En vertu de l'article 1er des statuts de l'U.L.B., tout membre de son corps s'engage à fonder son enseignement et sa recherche sur le principe du libre examen. Ce principe, nous allons tenter d'en dégager la signification profonde en insistant dès l'abord sur le fait qu'il postule, disent les statuts, le rejet de l'argument d'autorité et l'indépendance de jugement.
Notre institution, comme telle, n'est donc pas neutre, elle est engagée et chacun doit le savoir. Mais notre Maison accueille en tant qu'étudiants à part entière ceux qui ne partagent pas son idéal. Elle ne veut en aucun cas se transformer en ghetto dont une partie des étudiants serait écartée pour délit d'opinion.
Toutefois, ceux qui choisissent délibérément de venir chez nous, qui avons annoncé la couleur, ceux-là ont le devoir d'acquérir une connaissance personnelle de nos principes, de ne pas nous juger par personnes interposées. La vie en communauté, à laquelle tous les étudiants, sans exception, se doivent de participer, cette vie communautaire implique la compréhension et la tolérance mutuelle. Mais comme l'a fort bien dit Charles Graux qui fut bourgmestre de Bruxelles et administrateur de l'U.L.B. :

« La tolérance n'est ni l'hésitation ni la transaction sur les principes, ni la pusillanimité ou l'équivoque dans leur expression ; à ce compte elle consisterait à n'avoir point de principes ou à ne pas oser les dire. La tolérance n'impose pas à proprement parler le respect des opinions d'autrui. Comment respecter ce qui est jugé faux, ce que l'on condamne, ce que l'on s'efforce de détruire.
La tolérance est le respect de la personne et de la liberté d'autrui. Elle consiste à affirmer ce que l'on tient pour vrai en même temps qu'on reconnaît à autrui le droit d'affirmer ce que l'on considère comme des erreurs, en même temps qu'en les condamnant, on se refuse à recourir pour les vaincre à l'injure, à la violence ou à la proscription. »

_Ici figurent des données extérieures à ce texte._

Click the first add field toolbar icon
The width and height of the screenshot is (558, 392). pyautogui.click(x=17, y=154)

Le principe du libre examen est immuable dans ses fondements, mais évolue dans sa forme

Le principe du libre examen implique, nous l'avons dit, le non-conformisme et la critique des valeurs reçues même si elles émanent de l'Université. Mais la mise en question des valeurs ne s'identifie pas à leur rejet automatique. Les libres exaministes recherchent précisément les valeurs fondamentales qui résistent à la critique et sortent renforcées de la critique dont elles sont l'objet.
Dans son contenu, le principe du libre examen est éternel, mais dans son application, le pensée et l'action libre exaministe ont fortement évolué au cours des siècles. Ces modifications résultent d'efforts individuels cumulés. Elles viennent de la base. Elles n'ont été imposées par aucune hiérarchie siégeant en conclave ou en concile. C'est en cela que notre évolution se distingue de celle d'une église ou d'une religion.

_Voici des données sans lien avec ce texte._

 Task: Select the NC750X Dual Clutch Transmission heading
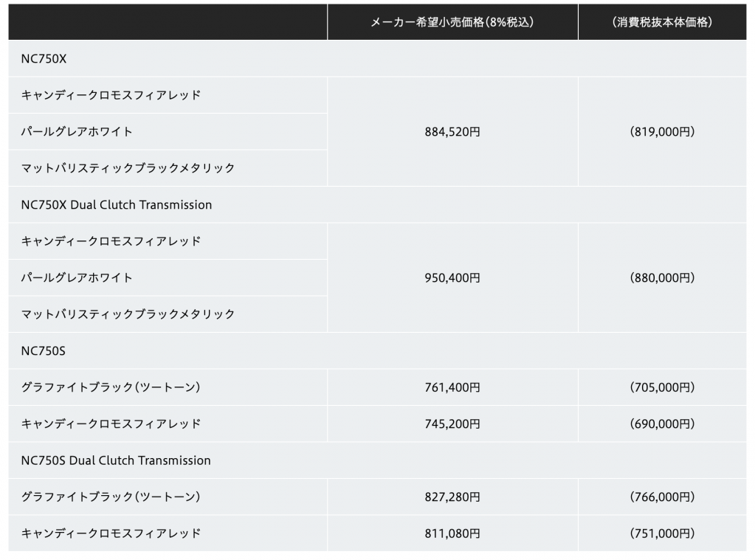click(117, 205)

L'engagement libre exaministe

Le libre examen est un principe auquel on souscrit par un engagement et non, comme on le disait jadis, une méthode intellectuelle d'approche des problèmes. Le libre examen ne se confond pas avec la méthode scientifique. Le libre examen doit imprégner tous les actes de notre vie. Le libre exaministe s'engage à mettre ses paroles et ses actes en accord avec ce qu'il tient pour vrai. Il s'engage donc à parler et à agir. Il ne peut se contenter, comme certains le voudraient, de rechercher sa vérité. Il doit avoir le courage de la dire, de la défendre. Il doit être dans la mêlée et non au-dessus d'elle.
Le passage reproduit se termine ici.